Quel est le point commun entre Lewiston et Biddeford dans le Maine, Manchester dans le New Hampshire et Woonsocket dans le Rhode Island ? Il y a un siècle, plus de la moitié de la population de ces villes américaines parlait français. Entre 1840 et 1930, on estime qu’un million de Francophones ont quitté le Québec pour aller travailler dans les villes ouvrières de la Nouvelle-Angleterre, berceau de la révolution industrielle en Amérique du Nord.
Pour parer au manque de main-d’œuvre, les usines de caoutchouc et les filatures de coton et de laine qui se multiplient dans le nord-est des Etats-Unis se tournent vers le Québec voisin. Des recruteurs font le tour des villages. En 1850, la commune de Saint-Ours, au nord de Montréal, fournit 27 % des migrants employés dans les filatures de Woonsocket dans le Rhode Island. L’exode s’accélère avec la guerre de Sécession ; il faut remplacer les hommes partis au front. En 1920, les trois quarts de la ville parlent français.

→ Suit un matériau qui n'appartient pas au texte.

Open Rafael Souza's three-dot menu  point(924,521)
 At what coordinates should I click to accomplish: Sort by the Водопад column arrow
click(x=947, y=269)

« Le français n’est plus autant parlé en Nouvelle-Angleterre de nos jours », regrette Anne Conway, la directrice du musée consacré à l’histoire des migrants francophones à Woonsocket. La culture franco-québécoise, cependant, est toujours présente dans la région. Elle est préservée par plusieurs musées, universités, sociétés de généalogie et associations francophones. Les plats servis lors des fêtes de fin d’année sont typiquement québécois : la tourtière, le ragoût, la tarte au sucre ou encore le pouding chômeur.
Un itinéraire de 750 kilomètres
Les villes de Woonsocket, Manchester, Biddeford et Lewiston pourraient bientôt partager plus qu’un passé et des spécialités gastronomiques. Le maire de Québec, l’un des fondateurs du Réseau des villes francophones et francophiles d’Amérique, a récemment encouragé les 140 agglomérations membres de l’association à « travailler ensemble » et à « créer des routes » entre elles. Une consigne appliquée à la lettre.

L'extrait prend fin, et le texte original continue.